刚进公司,产品上线日志都在服务器上,每次查看订单日志的时候都要用grep命令去看,作为一个程序员我是不能忍的了。上网查了一下,发现有个elk(elasticsearch+logstash+kibana)的日志分析框架,评价还不错,还是开源框架,决定搞过来试试。
logstash负责日志的收集,elasticsearch负责日志的存储和搜索,kibana呢就是UI了,负责对日志的分析显示。

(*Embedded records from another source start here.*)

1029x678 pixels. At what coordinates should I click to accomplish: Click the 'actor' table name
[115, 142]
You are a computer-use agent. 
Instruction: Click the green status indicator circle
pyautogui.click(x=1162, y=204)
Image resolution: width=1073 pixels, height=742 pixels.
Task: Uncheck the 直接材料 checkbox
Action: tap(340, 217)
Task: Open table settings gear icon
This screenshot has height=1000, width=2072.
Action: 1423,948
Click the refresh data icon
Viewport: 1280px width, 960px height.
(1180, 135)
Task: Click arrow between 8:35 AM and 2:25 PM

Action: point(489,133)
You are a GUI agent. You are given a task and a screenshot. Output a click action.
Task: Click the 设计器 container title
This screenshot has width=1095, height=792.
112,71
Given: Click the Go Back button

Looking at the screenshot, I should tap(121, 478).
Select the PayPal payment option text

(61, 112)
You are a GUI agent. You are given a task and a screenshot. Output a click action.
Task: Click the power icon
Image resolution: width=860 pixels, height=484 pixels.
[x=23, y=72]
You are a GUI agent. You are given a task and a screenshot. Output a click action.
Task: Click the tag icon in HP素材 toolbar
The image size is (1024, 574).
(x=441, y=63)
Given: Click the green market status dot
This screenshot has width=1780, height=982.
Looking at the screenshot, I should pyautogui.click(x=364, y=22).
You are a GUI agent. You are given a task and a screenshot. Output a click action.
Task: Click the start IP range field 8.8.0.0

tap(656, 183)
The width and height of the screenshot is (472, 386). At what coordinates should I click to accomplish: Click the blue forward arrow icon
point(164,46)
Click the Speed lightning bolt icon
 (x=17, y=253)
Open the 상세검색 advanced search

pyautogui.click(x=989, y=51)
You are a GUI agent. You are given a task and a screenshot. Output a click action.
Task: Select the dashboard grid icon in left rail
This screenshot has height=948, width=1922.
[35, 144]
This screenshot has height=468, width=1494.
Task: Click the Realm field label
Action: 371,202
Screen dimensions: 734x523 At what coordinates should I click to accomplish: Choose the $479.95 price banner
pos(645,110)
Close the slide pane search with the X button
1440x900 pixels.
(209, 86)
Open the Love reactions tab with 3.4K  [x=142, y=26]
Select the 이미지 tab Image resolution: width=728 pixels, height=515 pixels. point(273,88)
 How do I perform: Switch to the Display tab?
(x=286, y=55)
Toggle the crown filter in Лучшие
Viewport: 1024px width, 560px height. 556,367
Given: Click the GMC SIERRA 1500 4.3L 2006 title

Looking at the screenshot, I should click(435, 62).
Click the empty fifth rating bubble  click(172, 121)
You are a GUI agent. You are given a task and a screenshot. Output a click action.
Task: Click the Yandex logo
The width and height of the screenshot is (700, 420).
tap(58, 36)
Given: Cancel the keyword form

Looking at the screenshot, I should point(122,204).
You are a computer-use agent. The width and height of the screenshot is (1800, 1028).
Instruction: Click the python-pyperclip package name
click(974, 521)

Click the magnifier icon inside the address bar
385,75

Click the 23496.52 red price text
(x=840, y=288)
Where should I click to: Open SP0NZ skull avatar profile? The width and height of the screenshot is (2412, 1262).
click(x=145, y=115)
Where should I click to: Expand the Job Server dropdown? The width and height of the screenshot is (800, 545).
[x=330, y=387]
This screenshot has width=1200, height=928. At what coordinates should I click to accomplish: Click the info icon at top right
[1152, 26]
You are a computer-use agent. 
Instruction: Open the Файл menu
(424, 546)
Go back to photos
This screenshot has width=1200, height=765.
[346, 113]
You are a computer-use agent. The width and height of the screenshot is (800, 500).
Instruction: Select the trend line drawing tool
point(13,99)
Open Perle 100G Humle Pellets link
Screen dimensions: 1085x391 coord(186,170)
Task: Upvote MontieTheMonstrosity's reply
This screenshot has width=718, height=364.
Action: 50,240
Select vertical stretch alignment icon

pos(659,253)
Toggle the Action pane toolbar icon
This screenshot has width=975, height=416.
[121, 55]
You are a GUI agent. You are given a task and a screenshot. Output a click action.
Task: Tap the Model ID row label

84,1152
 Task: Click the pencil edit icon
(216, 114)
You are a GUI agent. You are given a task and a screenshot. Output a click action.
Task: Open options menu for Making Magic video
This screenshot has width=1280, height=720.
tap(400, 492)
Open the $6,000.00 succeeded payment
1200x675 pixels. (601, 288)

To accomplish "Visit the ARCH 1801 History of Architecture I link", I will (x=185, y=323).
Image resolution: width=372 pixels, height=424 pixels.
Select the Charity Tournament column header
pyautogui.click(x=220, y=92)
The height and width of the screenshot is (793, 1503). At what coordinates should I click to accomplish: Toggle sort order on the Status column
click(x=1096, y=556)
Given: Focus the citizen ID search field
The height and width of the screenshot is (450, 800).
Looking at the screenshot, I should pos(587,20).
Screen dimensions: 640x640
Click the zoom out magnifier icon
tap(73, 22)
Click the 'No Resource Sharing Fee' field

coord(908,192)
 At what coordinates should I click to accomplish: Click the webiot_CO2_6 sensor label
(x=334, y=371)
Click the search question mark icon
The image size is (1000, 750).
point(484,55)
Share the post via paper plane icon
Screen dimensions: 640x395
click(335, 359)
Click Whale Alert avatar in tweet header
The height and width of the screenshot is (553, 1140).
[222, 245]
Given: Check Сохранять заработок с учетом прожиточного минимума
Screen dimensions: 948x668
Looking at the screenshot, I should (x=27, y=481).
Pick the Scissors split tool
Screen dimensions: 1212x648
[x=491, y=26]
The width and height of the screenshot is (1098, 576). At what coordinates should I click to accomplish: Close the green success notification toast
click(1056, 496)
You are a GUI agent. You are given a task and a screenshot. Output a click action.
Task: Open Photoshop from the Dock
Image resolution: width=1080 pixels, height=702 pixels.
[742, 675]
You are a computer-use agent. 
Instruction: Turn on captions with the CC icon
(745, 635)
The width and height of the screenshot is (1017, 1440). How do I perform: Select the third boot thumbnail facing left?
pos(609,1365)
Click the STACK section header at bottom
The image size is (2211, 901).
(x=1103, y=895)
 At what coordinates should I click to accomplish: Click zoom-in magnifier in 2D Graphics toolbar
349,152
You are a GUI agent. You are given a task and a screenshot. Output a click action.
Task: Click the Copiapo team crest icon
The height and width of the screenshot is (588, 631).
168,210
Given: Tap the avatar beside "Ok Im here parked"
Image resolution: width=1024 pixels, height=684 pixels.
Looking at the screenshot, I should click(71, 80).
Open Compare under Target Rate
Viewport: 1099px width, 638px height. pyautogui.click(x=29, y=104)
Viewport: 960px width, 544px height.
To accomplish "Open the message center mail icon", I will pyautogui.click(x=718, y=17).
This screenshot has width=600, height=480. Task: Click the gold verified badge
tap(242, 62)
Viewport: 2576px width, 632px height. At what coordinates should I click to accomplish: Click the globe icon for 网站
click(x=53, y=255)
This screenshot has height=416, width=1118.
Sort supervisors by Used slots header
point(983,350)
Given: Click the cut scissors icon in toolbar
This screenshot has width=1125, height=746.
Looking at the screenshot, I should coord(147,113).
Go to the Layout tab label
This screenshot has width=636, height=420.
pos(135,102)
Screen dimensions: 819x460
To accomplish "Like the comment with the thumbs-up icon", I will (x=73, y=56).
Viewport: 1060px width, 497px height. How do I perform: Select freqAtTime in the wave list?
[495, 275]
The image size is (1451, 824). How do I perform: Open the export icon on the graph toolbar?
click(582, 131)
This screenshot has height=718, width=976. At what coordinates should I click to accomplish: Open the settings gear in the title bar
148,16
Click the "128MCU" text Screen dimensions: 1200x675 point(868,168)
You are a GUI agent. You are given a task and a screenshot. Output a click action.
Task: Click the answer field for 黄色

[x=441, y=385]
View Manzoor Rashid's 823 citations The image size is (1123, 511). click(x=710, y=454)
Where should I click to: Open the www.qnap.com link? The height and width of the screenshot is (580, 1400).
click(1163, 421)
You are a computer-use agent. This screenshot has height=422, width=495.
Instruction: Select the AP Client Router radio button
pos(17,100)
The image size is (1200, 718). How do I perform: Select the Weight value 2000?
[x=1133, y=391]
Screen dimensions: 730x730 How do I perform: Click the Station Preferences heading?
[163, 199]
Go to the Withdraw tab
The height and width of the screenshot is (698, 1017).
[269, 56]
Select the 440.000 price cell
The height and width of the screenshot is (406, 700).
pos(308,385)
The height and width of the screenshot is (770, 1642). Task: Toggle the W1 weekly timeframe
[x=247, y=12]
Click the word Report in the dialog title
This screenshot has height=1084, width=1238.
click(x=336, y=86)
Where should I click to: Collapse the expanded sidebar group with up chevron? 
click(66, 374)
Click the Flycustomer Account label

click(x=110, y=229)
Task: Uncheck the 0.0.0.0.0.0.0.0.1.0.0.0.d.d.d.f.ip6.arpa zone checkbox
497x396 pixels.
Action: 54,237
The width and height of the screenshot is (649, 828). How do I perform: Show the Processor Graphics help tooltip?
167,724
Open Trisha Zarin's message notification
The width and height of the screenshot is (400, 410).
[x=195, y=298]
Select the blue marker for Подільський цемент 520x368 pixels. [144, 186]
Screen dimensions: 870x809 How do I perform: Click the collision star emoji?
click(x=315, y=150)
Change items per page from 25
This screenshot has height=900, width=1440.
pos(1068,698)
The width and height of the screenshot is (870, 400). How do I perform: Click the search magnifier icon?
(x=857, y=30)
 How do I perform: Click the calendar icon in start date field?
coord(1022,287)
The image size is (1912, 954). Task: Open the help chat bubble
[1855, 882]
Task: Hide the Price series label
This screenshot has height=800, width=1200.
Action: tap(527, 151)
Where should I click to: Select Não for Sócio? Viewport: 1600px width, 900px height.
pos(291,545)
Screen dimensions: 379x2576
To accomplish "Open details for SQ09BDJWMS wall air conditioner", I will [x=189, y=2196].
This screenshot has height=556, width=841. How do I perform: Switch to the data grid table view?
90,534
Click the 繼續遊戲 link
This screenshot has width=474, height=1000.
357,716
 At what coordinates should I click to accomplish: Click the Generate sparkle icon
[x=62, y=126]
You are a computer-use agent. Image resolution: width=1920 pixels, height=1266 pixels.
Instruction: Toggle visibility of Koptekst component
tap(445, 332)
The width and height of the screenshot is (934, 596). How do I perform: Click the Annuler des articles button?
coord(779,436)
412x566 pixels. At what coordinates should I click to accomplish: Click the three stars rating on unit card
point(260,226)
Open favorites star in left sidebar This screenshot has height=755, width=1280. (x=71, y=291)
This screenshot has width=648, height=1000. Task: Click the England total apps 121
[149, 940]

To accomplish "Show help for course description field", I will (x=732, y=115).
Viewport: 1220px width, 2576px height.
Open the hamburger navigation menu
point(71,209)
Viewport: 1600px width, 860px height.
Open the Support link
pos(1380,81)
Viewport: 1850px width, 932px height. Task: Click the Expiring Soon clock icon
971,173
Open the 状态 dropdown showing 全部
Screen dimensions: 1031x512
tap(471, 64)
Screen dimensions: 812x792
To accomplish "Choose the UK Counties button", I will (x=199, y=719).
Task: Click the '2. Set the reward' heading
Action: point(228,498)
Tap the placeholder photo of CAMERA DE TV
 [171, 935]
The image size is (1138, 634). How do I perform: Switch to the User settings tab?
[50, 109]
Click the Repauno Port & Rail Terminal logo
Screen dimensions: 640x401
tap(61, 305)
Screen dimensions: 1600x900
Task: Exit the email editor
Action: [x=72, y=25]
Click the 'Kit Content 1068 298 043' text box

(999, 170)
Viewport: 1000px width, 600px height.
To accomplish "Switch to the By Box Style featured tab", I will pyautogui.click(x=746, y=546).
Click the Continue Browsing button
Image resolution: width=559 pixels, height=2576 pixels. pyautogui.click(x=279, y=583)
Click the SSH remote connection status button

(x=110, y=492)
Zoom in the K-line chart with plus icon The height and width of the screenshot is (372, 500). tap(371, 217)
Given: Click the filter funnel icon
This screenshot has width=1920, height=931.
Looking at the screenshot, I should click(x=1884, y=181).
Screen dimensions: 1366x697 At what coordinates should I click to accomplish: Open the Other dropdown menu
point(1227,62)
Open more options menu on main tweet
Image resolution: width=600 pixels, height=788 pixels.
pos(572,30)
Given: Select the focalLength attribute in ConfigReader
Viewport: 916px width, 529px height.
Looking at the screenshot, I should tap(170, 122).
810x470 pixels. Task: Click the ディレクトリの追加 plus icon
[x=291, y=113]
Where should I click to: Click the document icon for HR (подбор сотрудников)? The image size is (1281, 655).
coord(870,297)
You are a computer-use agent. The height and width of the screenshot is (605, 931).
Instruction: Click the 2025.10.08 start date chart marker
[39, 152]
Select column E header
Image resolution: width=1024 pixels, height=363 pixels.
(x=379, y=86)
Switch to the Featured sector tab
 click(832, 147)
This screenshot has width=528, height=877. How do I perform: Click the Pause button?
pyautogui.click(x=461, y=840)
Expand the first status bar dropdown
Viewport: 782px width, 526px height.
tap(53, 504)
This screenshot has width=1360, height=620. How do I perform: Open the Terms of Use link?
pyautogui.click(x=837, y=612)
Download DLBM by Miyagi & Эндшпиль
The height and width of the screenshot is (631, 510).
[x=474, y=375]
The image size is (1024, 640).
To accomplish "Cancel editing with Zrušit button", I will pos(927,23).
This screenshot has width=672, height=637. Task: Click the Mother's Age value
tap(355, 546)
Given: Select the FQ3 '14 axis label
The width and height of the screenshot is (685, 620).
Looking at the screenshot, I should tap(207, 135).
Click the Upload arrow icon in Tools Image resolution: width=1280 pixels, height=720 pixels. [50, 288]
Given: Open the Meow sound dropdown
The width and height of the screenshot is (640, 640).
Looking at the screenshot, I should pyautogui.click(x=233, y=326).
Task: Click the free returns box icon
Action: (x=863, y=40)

准备工作就是在elastic网站上下载这3个软件,然后安装好redis并启动,redis 的安装启动我就不多说了,请看这里,自己看. 需要注意的是,jdk版本要1.7,要安装ruby。
第一步我们来启动elasticsearch
cd elasticsearch-1.5.2/
nohup bin/elasticsearch > es.log &
第二步启动logstash。这里有两个配置文件,shipper.conf和index.conf。前者是将文本日志收集起来放入redis的list中,后者是将redis里的list读取出来存入elasticsearch中。
cd logstash-1.5.0/
nohup bin/logstash -f shipper.conf > shipper.log &
nohup bin/logstash -f index.conf > index.log &
shipper.conf
input {
file {
type => "test_logs"
path => "/usr/local/young/test.log"
start_position => "beginning"
}
}
filter {
multiline {
pattern => "^[\s|a-z|A-Z|\{|\}]"
what => "previous"
}
grok{
match => { "message" => "%{TIMESTAMP_ISO8601:logtime} %{NOTSPACE:threadname} %{LOGLEVEL:level} %{NOTSPACE:servicename} -%{GREEDYDATA:information}"}
}
}
output {
redis {
host => "127.0.0.1"
data_type => "list"
key => "logstash:redis"
}
}
input {
redis {
host => "127.0.0.1"
data_type => "list"
key => "logstash:redis"
type => "redis-input"
}
}
output {
elasticsearch {
embedded => false
protocol => "http"
host => "127.0.0.1"
port => "9200"
}
}
第三步启动kibana
cd kibana-4.0.2/
nohup bin/kibana > kibana.log &
在你的浏览器中输入localhost:5601,这时你就应该能看见你的日志了。通过对kibana的定制,还能实现分析功能。自己试试吧。